Monday, September 18, 2006

Whitman Lied About Ground Zero Danger, New Documents Reveal

I never thought much of former EPA Administrator Christie Todd Whitman, especially regarding EPA's fatally weak warnings about the hazards of the smoke and dust coming off the collapsed World Trade Center towers, and her inability to stand up to the White House's orders to soften the initial 9/11 press releases about the safety of the air in lower Manhattan.

But disappointment and anger is turning to outrage with newly released documents showing that Whitman actually conspired with the White House to falsely reassure New Yorkers that the air was safe.
In 2003, Whitman's then-spokeswoman, Tina Kreisher, was asked by an Environmental Protection Agency internal investigator "whether there was a conscious effort to reassure the public [in the fall of 2001].

"Ms. Kreisher said there was such an effort. This emphasis 'came from the administrator [Whitman] and the White House,' " according to newly released quotes from EPA papers.
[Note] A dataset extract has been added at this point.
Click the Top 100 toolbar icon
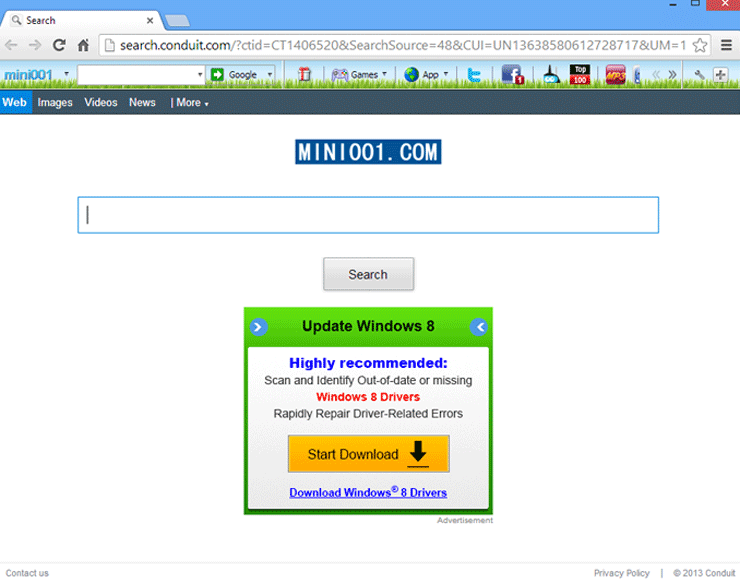The image size is (740, 583). (x=580, y=75)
Hugh Kaufman, an EPA senior policy analyst, told The Post yesterday, that Kreisher "blew the whistle not just on the White House, but on Whitman as well,"
Not only that, but Whitman apparently had financial interests in reassuring the public that all was well and that lower Manhattan could safely be reoccupied.
Meanwhile, Whitman's newly released financial-disclosure forms show that she said seven months before 9/11 that she would not get involved in any issue related to the finances of the Port Authority - which owns the WTC site - because she or her family owned PA bonds. Its finances could be impacted by lawsuits growing of the cleanup.

"I understand the following interests that belong to me, my spouse or my children present a conflict of interest," Whitman wrote at the time. She then listed various investments, including the bistate agency.
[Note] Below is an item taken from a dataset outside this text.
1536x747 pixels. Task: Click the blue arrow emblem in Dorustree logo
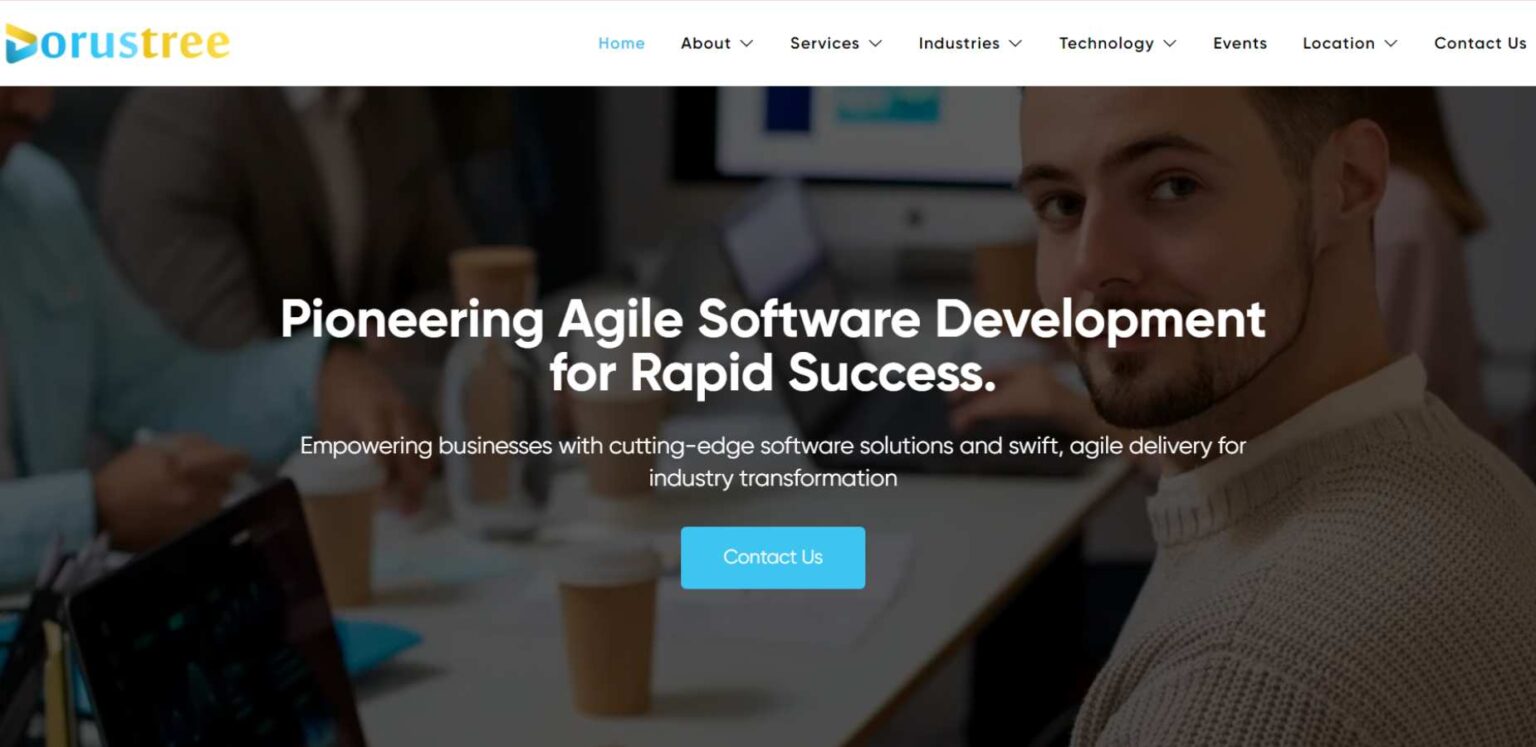coord(22,43)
But Whitman was involved at Ground Zero despite that recusal, although she or her family also owned shares of Citigroup, whose insurance-company subsidiary, The Travelers, paid out hundred of millions of dollars in claims to downtown residents displaced by the attacks.
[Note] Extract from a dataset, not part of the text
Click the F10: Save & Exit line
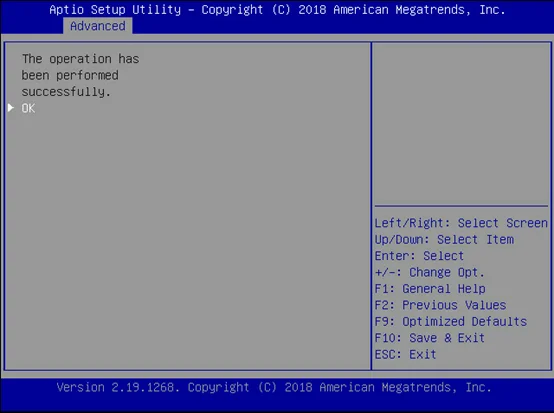 429,338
Critics said the documents indicate Whitman encouraged people to move back to near Ground Zero and work on the cleanup despite a health threat, which could have bolstered the bottom line of both the PA and Travelers.

That's because both the PA and Travelers now can argue in civil suits that they believed there was little or no danger from the air around the Trade Center based on statements made by the EPA.
Congressman Jerry Nadler (D-NY), one of three Congressmen who last week demanded a Justice Department investigation that could lead to criminal charges again blasted Whitman:
"She conspired [with the White House] to convince people to go into an unsafe environment . . . For that, she ought to be prosecuted," Nadler said. "People are dead because of her."
An 2003 EPA Inspector General's investigation had revealed that the White House had pressured EPA into changing its press releases to add more "reassuring" language, but Kreisher's quote revealing Whitman's participation was not included in the IG's report.

According to Kaufman, who accused Whitman and the White House of manipulating information and deceiving the public, ""Until we fix the broken government, none of us is safe."

A recent study by the Mount Sinai Medical Center in New York of thousands of Ground Zero workers confirmed that "that the impact of the rescue and recovery effort on their health has been more widespread and persistent than previously thought, and is likely to linger far into the future." Recovery workers are getting sick and dying from the effects of inhaling smoke and dust containing a toxic burning brew of asbestos, PCBs, jet fuel, and plastics, lead, chromium, mercury, vinyl chloride, benzene, human bodies, thousands of other toxic substances and concrete dust that was as caustic as lye.

Whitman insists that she warned of the dangers of the air at Ground Zero and that her more reassuring comments only applied to areas outside of the pile itself. New York officials were to blame for misinformation, according to Whitman.

If what these documents reveal is true, there are people who need to be punished. But of more concern to me is that these disturbing revelations will make it increasingly difficult for Americans to ever again have any confidence in government information about hazardous conditions following any future disasters. Even if people go to jail over this affair (which is highly unlikely), that confidence is something that will be hard to regain.

All of which makes for a very insecure homeland.